Interest Rates and Fed Watch October 2017
The Last FOMC Meeting just wrapped up with no change in interest rates. The Fed stated they think the Economy is “rising at a solid rate” and underplayed the low inflation and last employment numbers. That leaves them on course to raise rates at the next FOMC Meeting in December – as they have stated all year. President Trump has whittled the list of potential candidates for Fed Chairman down to 5: Jerome Powell, Kevin Walsh, John Taylor, Gary Cohn, and Janet Yellen. Jerome Powell is the apparent front-runner who is also a current Fed governor. Rumors are swirling that Powell will be appointed this week. The latest odds from Fed Watchers are a 85% probability of a 3rd rate hike in December.
222 Fed Target
- Inflation 2.2% CPI for the last 12 months
- Wage Growth 2.9% for the last 12 months
- GDP Growth 2.3% annualized rate for the last 12 months (3rd Quarter = 3.0%)

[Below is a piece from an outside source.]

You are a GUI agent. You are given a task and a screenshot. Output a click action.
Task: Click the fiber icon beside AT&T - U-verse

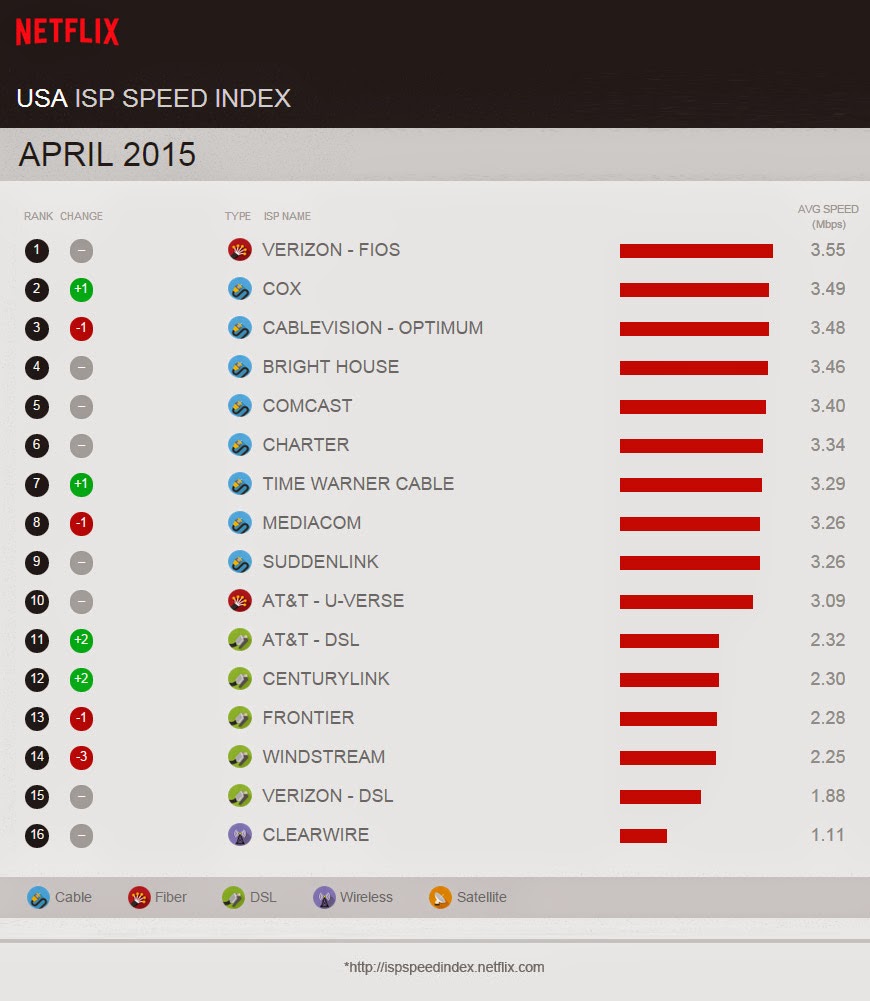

Housing Market Data October 2017
The Economic Indicators showed New Home Sales surged last month with the southern region leading the pack. The surge in the South was most likely fueled by the latest hurricane season and seasonal adjustment factors, but all regions saw an increase. The gains in Existing Home Sales and New Home Sales were in spite of the low inventory and increasing prices that have frozen many potential home buyers out of the market. Expect to see a lot of new homes built and sold the next 2 years as the south rebuilds after the hurricane destruction.
Economic Indicators for the Housing Market October 2017
- Existing Home Sales (closed deals in September) rose 0.7% to an annual rate of 5,390,000 homes. The median price for all types of homes is now $245,100 – up 4.2% from a year ago. The median Single Family Home price is $246,800 and $231,300 for a condo. First Time Buyers were 29%, Investors 15%, Cash Buyers 20%. Homes were on the market an average of 34 days. There are now 1,900,000 homes for sale (6.4% lower than a year ago).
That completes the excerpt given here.